Another important point is about deciding to structure the team. As the team size grew, we needed to break down one team into multiple teams. Our principle to design a team is “Team structure reflects product structure”. The product must have a lego-like structure. Independent and autonomous units that interlinked together to shape the final product. The team structure follows that independent and autonomous unit. It creates the foundation to move fast and agile at scale. Each team has autonomy, authority, and accountability for the part of the product they own. Each team can discover the problem, design the solution, develop, and deploy autonomously. The leader’s role is to synthesize and shape the team effort and outcomes. The growth flywheel reveals the right team structure for the current context and makes the leaders proactive about recalibrating the team structure when the product moves from the early stage to the pre-product-market fit state to the product-market fit stage. 

Tools and Technologies

The team requires the right toolset to become experts. The platform benefits from having a team that already are experts in tools, technologies, and processes that deliver high-quality outcomes. Below are the tools and technologies that enable the product team to execute the Growth Flywheel. 

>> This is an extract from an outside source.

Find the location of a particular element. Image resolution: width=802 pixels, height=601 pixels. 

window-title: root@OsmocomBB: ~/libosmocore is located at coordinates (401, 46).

Fig: Tools and Technologies used for the Product: The Nurse Management Platform

Impact

“It makes my work 20 times faster to do my daily work.” When we hear such comments from our users we know that we are onto something. We created a product that makes users more and more productive. We understand the pulse of the product. It’s remarkable progress to achieve that in two and a half years. The platform’s customers start experiencing happy and engaged customers. Nurse managers experience the load taken off their bodies.

Traction is the most important signal for growth. Traction in terms of annual recurring revenue, forecasted revenue, daily user engagement. Though we can’t disclose the numbers in the case study. The delta is high and positive. The platform has seven paying customers and each customer has hundreds of users. Those users use the product several times a day. Increasingly, The platform is becoming the main tool to do the nurse manager’s job.

The platform is on its way to becoming a remarkable company that solves an important productivity and team engagement problem for front line leadership such as nurse managers in the healthcare industry. The platform is in the right market. We credit founders for understanding the secrets of the market, creating the new category, and positioning the product. Leapfrog provides the Growth Flywheel, enabling the platform to execute on their vision by creating a virtuous cycle strategy, development, and operations. Using the Growth flywheel, the founders discovered the right product to build, developed the right way, and decided the right tradeoffs. The founders and Leapfrog’s partnership grows stronger as the product accelerates towards bigger success.